Of course, some of the most helpful things aren’t physical. One of the best things you can do for emotional regulation is to slow down your breathing. Taking a breath deep into your belly starts to remind your body that you are safe. I love square breathing where you count your in breath, for say a count of 5, hold for 5, breath out for 5 and hold on empty for another count of 5. Others prefer to extend the out breath as a way of calming the nervous system. If that seems too difficult, breathing in sync with another can work well.
The natural world is wonderful in helping us find beauty again — the lushness of the grass, the clarity of spring water, the thrush singing his heart out, the cat purring on your lap. Better still if you can take yourself out for a walk, movement of our physical bodies can move our energetic selves, shifting our emotions if they seem to have got stuck.

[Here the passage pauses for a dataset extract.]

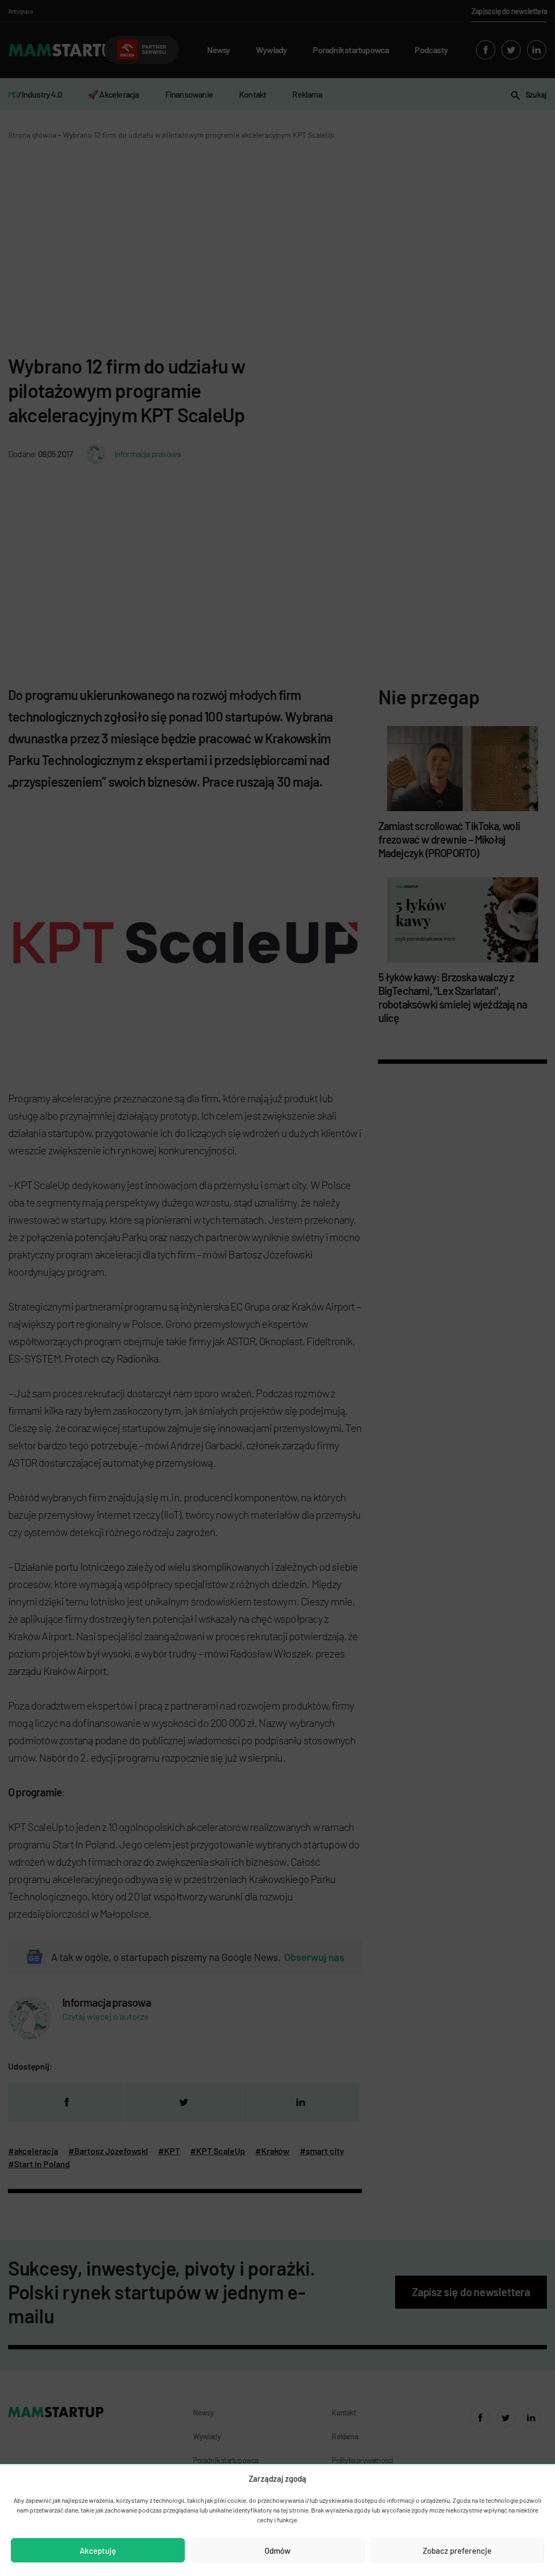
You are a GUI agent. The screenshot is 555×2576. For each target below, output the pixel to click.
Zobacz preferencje (457, 2550)
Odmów (277, 2550)
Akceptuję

Music can also be balm for our souls. Maybe you want to match your mood for a while before looking for something more uplifting or maybe you’re ready to go straight there. Our feelings like to be acknowledged, named, celebrated even, for the job they do in keeping us safe, aware of our boundaries, recognising our values and what is precious to us — after all, we only mourn for those people, experiences and things that we’ve loved.
We are all creative beings and when we get creative we shift our state of being too, whether that’s painting, baking, gardening (two for one with connection to the natural world!), writing, carving and so on. So my virtual Emergency Emotional First Aid kit includes breathing deeply, moving, getting out into nature, putting on music and getting creative. What would you add?